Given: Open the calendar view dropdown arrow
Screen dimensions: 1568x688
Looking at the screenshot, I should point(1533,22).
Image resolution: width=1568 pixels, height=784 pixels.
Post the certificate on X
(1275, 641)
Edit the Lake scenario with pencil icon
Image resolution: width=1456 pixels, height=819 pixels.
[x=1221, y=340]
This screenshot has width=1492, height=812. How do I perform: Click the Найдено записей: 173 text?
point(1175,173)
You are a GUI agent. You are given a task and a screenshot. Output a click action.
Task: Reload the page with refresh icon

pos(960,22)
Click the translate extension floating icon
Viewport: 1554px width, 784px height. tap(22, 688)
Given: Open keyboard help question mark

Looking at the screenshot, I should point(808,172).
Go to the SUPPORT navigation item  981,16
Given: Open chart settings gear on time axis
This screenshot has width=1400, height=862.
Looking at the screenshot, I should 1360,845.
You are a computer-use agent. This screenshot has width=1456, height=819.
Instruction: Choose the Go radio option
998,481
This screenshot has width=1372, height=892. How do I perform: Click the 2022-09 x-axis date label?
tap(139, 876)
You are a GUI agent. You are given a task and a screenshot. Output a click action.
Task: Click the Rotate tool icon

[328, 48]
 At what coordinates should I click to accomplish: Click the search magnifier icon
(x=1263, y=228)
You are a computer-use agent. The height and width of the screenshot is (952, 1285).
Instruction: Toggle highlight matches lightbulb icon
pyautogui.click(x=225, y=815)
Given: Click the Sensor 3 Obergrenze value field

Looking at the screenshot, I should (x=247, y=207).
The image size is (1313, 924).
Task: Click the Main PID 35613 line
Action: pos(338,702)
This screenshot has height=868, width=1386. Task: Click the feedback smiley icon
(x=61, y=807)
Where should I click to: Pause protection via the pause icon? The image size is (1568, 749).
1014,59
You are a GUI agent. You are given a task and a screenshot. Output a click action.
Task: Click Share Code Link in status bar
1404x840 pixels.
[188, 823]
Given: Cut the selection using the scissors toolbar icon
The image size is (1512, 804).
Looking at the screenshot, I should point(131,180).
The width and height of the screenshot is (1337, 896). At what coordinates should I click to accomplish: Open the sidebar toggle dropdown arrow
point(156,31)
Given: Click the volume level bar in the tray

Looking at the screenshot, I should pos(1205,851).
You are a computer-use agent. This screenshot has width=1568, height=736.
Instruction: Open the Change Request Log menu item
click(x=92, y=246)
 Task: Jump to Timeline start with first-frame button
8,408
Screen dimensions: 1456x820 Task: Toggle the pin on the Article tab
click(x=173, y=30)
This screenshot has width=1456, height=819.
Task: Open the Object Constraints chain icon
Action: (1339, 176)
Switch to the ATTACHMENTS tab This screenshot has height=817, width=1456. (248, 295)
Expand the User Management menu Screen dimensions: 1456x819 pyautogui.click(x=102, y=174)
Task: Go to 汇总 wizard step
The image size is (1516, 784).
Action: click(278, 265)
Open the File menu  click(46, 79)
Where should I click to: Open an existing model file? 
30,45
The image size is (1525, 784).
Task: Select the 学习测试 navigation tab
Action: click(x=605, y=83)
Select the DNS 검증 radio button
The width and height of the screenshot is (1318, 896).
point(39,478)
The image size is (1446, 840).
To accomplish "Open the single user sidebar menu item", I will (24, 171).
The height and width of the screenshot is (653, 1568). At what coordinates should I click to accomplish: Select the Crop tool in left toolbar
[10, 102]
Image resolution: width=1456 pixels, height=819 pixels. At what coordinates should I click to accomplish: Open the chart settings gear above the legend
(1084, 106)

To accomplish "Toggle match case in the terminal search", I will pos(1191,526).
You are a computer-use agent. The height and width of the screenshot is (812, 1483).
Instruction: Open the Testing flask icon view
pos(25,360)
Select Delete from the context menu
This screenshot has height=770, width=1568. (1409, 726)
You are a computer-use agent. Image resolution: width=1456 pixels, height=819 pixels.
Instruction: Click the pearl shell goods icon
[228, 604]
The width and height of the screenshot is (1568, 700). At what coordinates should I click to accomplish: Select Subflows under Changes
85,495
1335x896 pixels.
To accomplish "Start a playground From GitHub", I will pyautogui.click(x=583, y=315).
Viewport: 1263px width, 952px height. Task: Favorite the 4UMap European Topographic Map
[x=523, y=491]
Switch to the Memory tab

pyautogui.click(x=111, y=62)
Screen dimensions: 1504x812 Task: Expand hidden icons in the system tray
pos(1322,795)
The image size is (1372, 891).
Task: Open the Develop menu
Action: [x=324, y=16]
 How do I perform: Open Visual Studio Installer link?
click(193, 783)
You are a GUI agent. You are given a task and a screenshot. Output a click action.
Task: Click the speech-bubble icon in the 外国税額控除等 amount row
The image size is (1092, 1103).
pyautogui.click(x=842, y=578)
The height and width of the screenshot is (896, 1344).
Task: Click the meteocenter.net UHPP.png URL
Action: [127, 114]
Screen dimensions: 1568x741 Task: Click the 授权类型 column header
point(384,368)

**What you will do:**
Output an exact copy of the lines beginning at the one that holds "The image size is (1092, 1103)." and running through the final line of the records.

**Answer section:**
The image size is (1092, 1103).
pyautogui.click(x=842, y=578)
The height and width of the screenshot is (896, 1344).
Task: Click the meteocenter.net UHPP.png URL
Action: [127, 114]
Screen dimensions: 1568x741 Task: Click the 授权类型 column header
point(384,368)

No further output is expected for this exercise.